La Banque Mondiale suggère des mesures pour aider à résorber le chômage en Afrique

Développer les compétences pour soutenir la croissance

Le futur de l’Afrique est entre les mains de ses jeunes – considérés comme moteur de la renaissance africaine -, mais leur insertion dans le marché du travail avec des emplois productifs et acceptables reste un défi de taille, qui ne peut pas être relevé uniquement à l’échelle nationale. La majorité des chômeurs ont moins de 30 ans, selon la Banque africaine de développement (BAD).
Les troubles politiques et sociaux (le printemps arabe de 2012), la fuite des cerveaux (plusieurs Africains risquant leur vie pour atteindre l’Europe), l’insécurité et la pauvreté sont toutes des dynamiques liées au chômage des jeunes.

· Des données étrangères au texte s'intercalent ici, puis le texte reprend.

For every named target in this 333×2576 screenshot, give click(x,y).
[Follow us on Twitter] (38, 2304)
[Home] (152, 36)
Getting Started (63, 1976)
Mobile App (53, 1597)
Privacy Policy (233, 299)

Ainsi, il est primordial de faire état des bonnes pratiques pour relever ce défi. Il semble que les pays à revenus plus élevés soient plus touchés.

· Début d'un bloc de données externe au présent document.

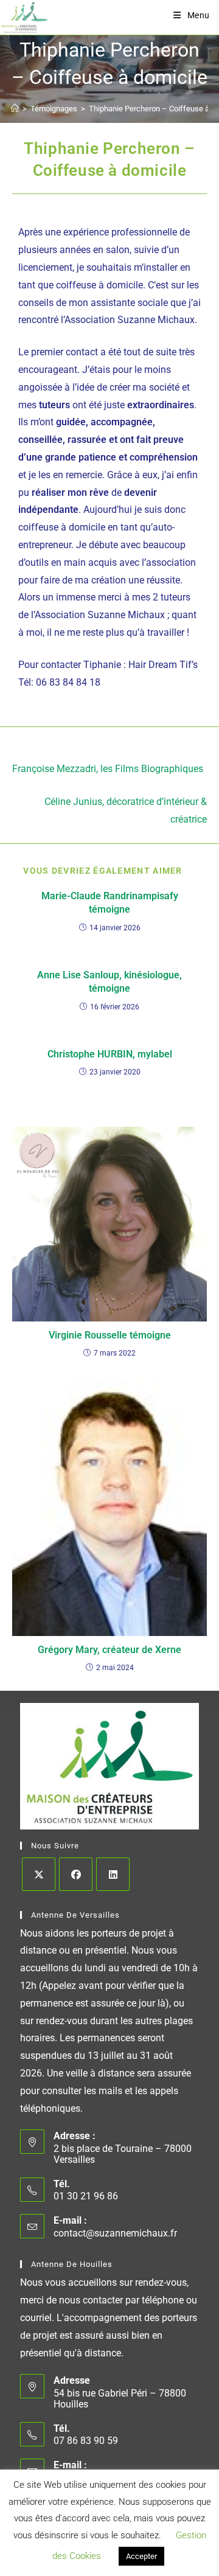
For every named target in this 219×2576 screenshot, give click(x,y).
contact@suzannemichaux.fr (115, 2233)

Les villes ont, selon la banque africaine de développement, des taux de chômage bien plus élevés que les zones rurales. Plusieurs jeunes africains sont confrontés à un emploi temporaire mal rémunéré, aggravant leur pauvreté, ou à un chômage élevé.
Le chômage généralisé des jeunes africains constitue un risque pour la stabilité politique et sociale. Il a donc des coûts directs : sous-utilisation et gaspillage du potentiel humain et des capacités, perte d’impôts et de revenus…

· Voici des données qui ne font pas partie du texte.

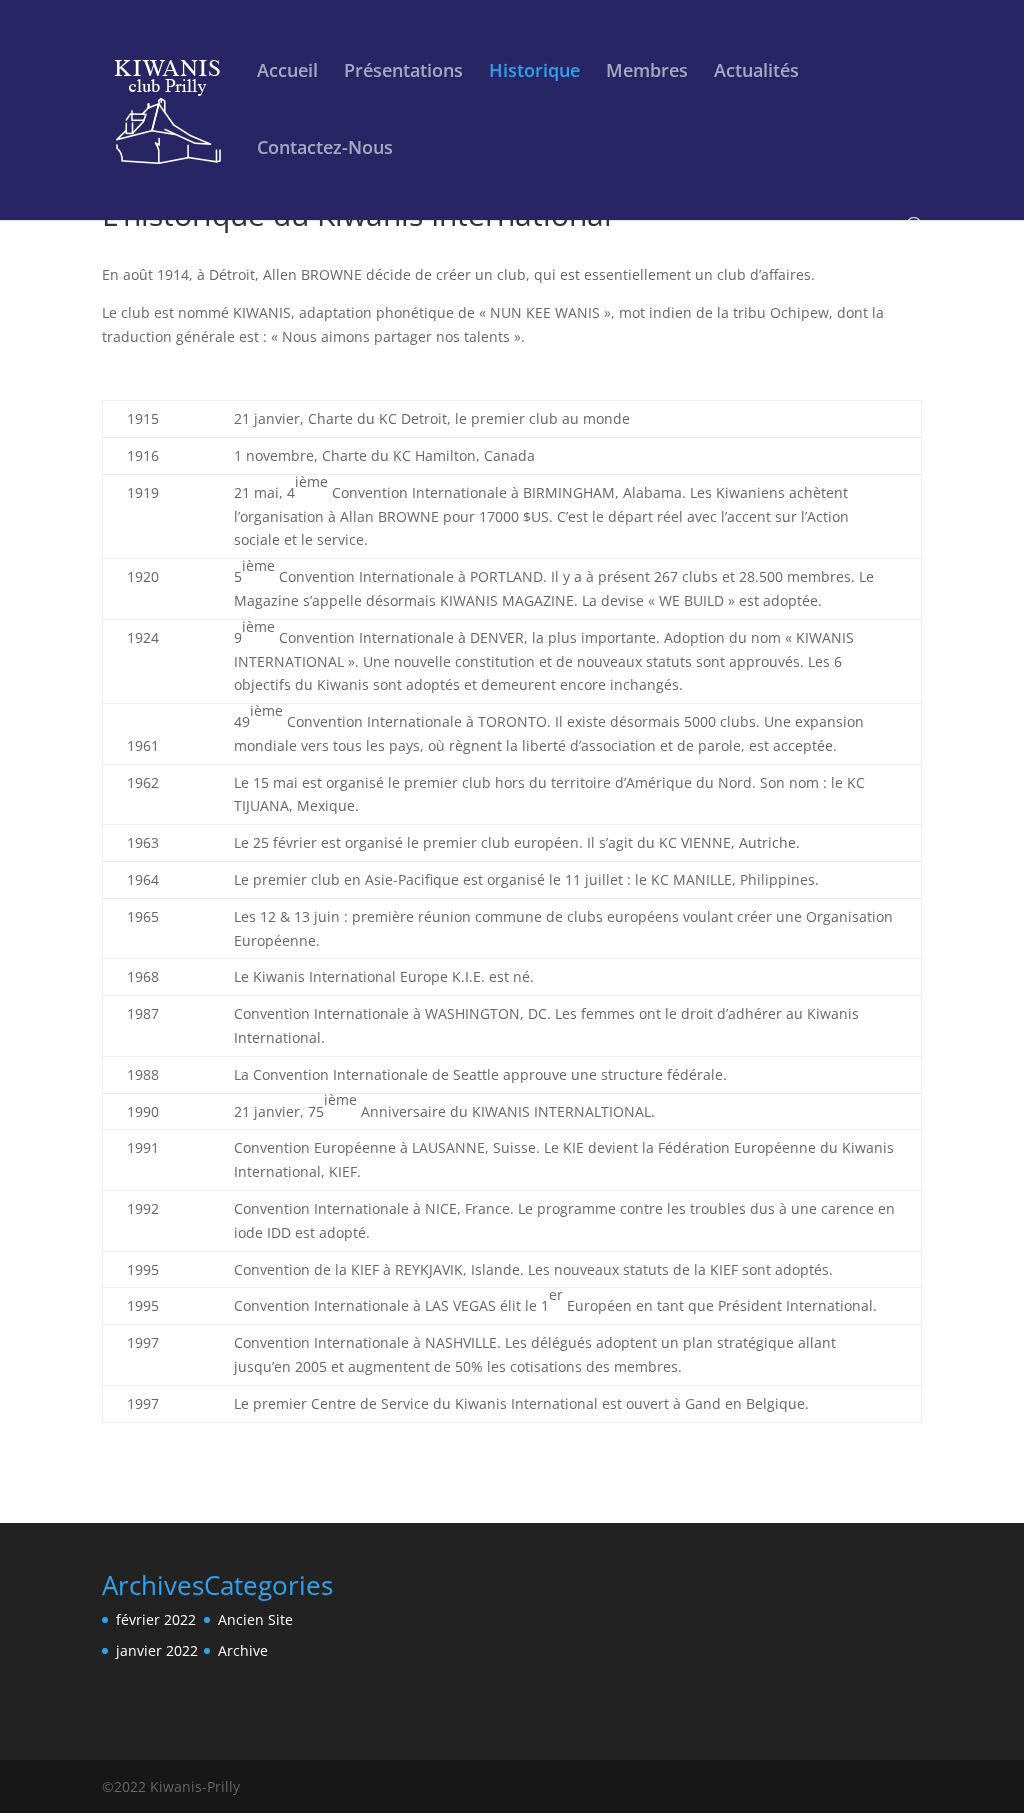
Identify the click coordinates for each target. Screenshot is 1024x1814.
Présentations (403, 72)
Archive (243, 1650)
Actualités (756, 72)
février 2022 (156, 1619)
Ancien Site (255, 1619)
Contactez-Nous (325, 149)
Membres (647, 72)
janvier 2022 (157, 1650)
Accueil (287, 72)
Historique (534, 72)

La recette de l’Union africaine pour contrer le chômage des jeunes

En Afrique, le chômage des jeunes est devenu une question préoccupante pour l’UA.
L’Agenda 2063 de l’Union africaine – à la fois une vision et un plan d’action – lance un appel à l’action pour soutenir les jeunes. Un tel but peut être atteint par des investissements dans leur éducation, leur santé, leur accès aux opportunités, aux capitaux et aux technologies.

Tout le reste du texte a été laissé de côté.